Notably, we found that the base played a crucial role in generating the active Ru nanoparticles in the initial hour of the reaction. Moreover, lower activity was observed when using a less content of KOH (0.42 equiv.) (Table S1†). Results inferred that compared to KOH, the reaction with other bases such as NaOH, K^tOBu, and K₂CO₃ exhibited either lower activity or no reaction (Table S2†). It is worth noting that an almost similar amount of H₂ was released when NaOMe was used as a substrate instead of methanol, in the absence of a base, suggesting that presumably the content of the base is crucial for the deprotonation of methanol (Table 1, entry 7, and Fig. S2†). Moreover, kinetic isotope effect (KIE) studies indicated that CD₃OD is more influential than D₂O in tuning the reaction rate of the Ru/L1 catalyzed hydrogen production from methanol (Fig. S3 and Table S3†). These results inferred that the activation of methanol C–H bonds is presumably the rate-determining step and not the proton assisted release of hydrogen gas from methanol. Further, ¹³C NMR of the reaction aliquot after the completion of the catalytic reaction inferred the presence of formate with traces of carbonate (Fig. S4a†), suggesting that the decomposition of formate does not take place. Notably, performing the reaction with the spent Ru/L1 catalyst resulted in no formate decomposition and no traces of carbonate was detected in ¹³C NMR (Fig. S4b and S5, and Table S4†).

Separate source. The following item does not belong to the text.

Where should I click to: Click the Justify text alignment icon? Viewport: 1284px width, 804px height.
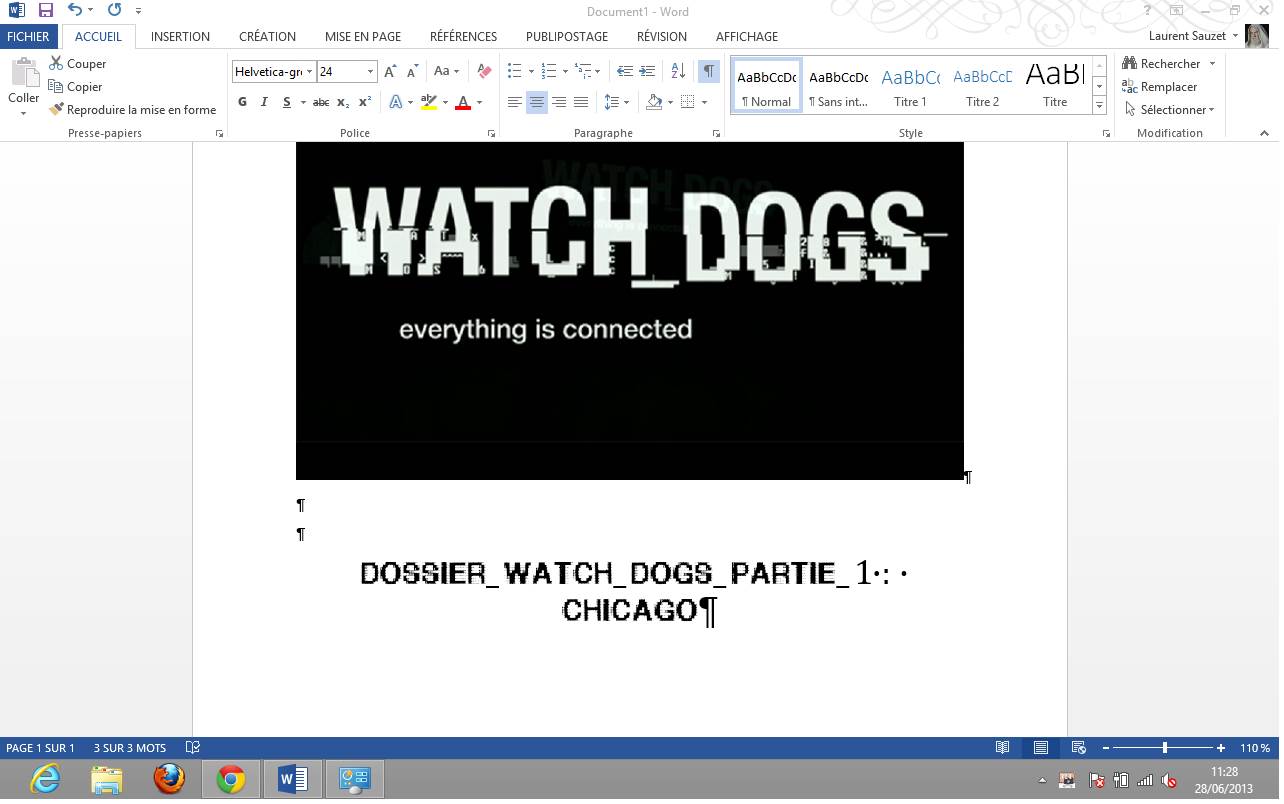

Furthermore, the amount of formate formed as a co-product was also quantified to nearly half of the mol of H₂ gas generated during the reaction (Fig. S5†). GC-TCD analysis of the evolved gas is in good agreement with the observation for purified hydrogen gas only (Fig. S6†). When the reaction temperature was increased to 130 °C, the initial TOF increased by over ten-folds to 49 mol H₂ per mol Ru per hour as compared to the reaction performed at 90 °C (a TOF of 5 mol H₂ per mol Ru per hour) (Table 1, entries 5, 8, and 9, and Fig. S7†). Notably, the Ru/L1 catalyst exhibited the generation of 1.42 mol H₂ per mol methanol (∼71% conv.) (at 130 °C), which is several-folds higher than that reported for the 0.2%Pt/α-MoC catalyst (0.037 mol H₂ per mol methanol at 190 °C).³⁵ The apparent activation energy for the conversion of methanol to H₂ over the Ru/L1 catalyst was estimated as 18.3 kcal mol⁻¹ (Fig. S7†). Therefore, it is evident from these results that Ru/L1 is active even at lower reaction temperatures of 90–130 °C.

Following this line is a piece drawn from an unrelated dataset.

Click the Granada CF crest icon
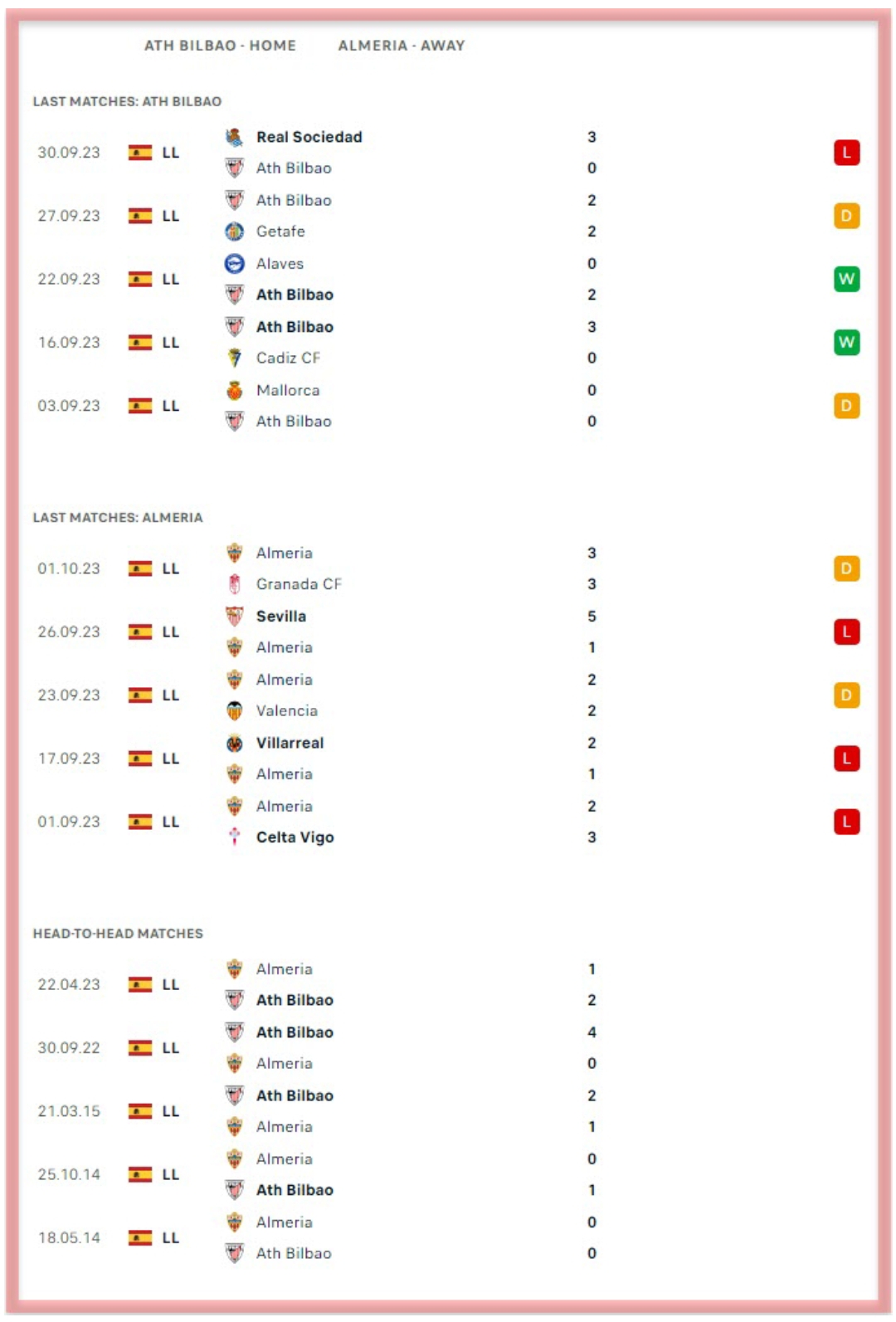[x=235, y=584]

Further, to detect various species that might form during the dehydrogenation of methanol, the reaction mixture at various time intervals (0, 15 and 60 min) was analyzed by ¹H and ¹³C NMR, where no traces of formaldehyde, methanediol, paraformaldehyde and trioxane were detected (Fig. S5†). Consistent with the literature reports, this can be attributed to the faster transformation of formaldehyde into formic acid and hydrogen in water as compared to methanol dehydrogenation to formaldehyde (Fig. S5†).^11,18,38 Furthermore, we performed the catalytic dehydrogenation of aqueous formaldehyde (37 wt%) under analogous reaction conditions to methanol dehydrogenation and analyzed the evolved gas by GC-TCD and the reaction aliquots by NMR. Results inferred that indeed in the presence of a base, only pure hydrogen and formate was produced from formaldehyde dehydrogenation as confirmed by GC-TCD and NMR, respectively. Therefore, these results evidenced that during the methanol dehydrogenation under the optimized reaction conditions, the possible intermediates such as formaldehyde or methanediol formed during the reaction may also undergo faster transformation into formic acid and H₂ gas, and therefore formaldehyde was not detected in the reaction solution. However, we have detected and isolated the formic acid generated during the methanol dehydrogenation reaction under the studied reaction conditions (Fig. S5†).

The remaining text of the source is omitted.